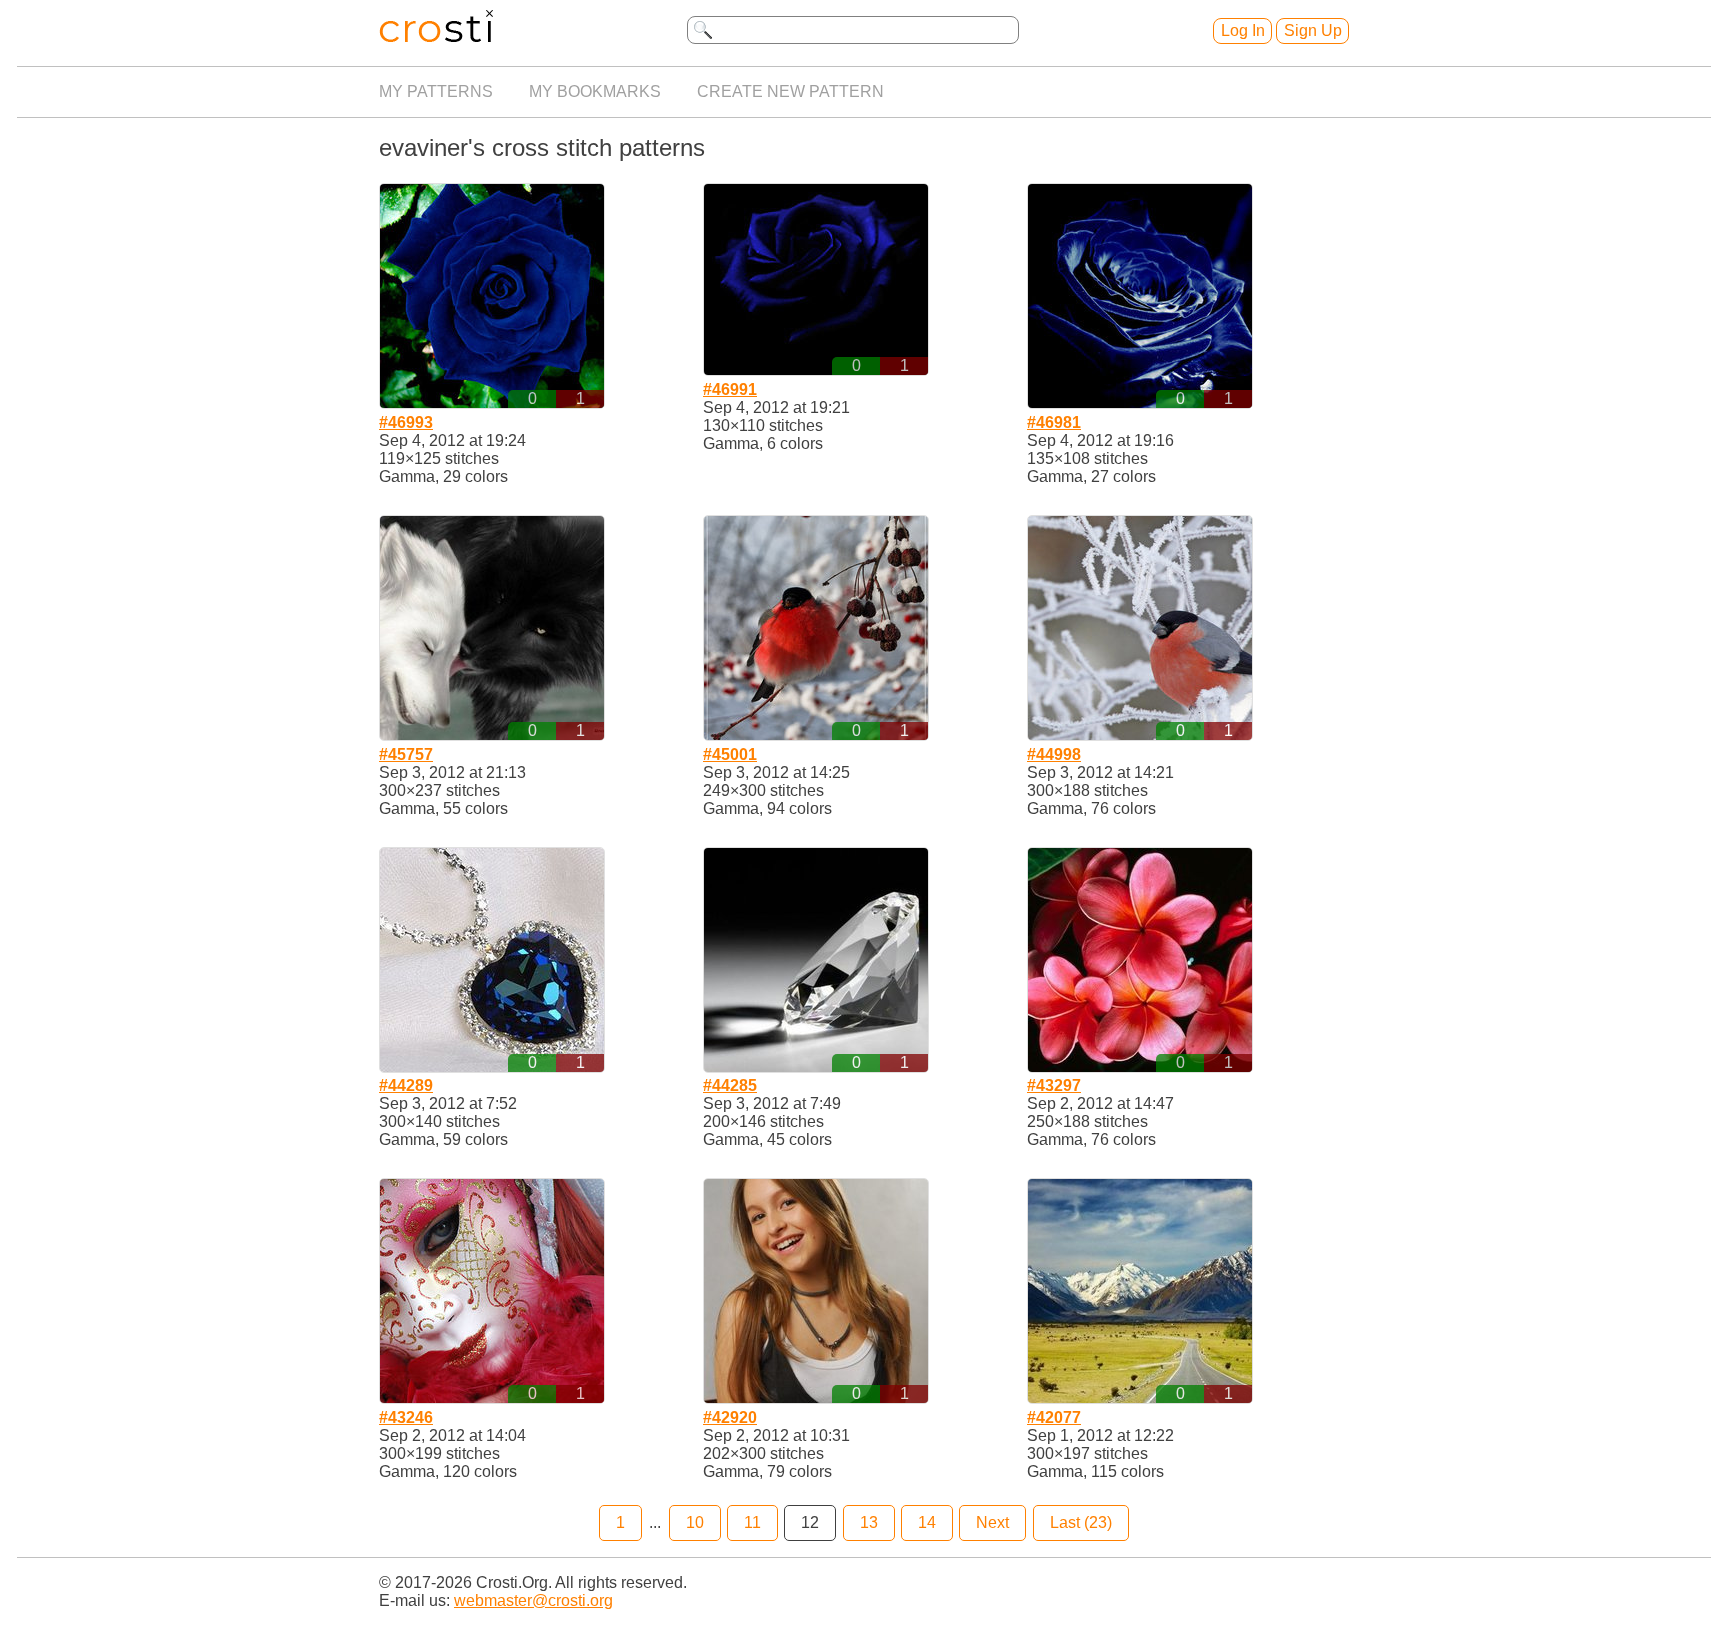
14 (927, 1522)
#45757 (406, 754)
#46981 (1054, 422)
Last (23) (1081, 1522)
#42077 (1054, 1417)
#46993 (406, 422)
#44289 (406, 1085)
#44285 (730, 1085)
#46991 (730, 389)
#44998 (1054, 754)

· · · · ·

- _Task requirements_
With the pictures removed, return all the entries exactly.

- _Solution for this problem_
14 (927, 1522)
#45757 (406, 754)
#46981 (1054, 422)
Last (23) (1081, 1522)
#42077 (1054, 1417)
#46993 (406, 422)
#44289 (406, 1085)
#44285 (730, 1085)
#46991 (730, 389)
#44998 (1054, 754)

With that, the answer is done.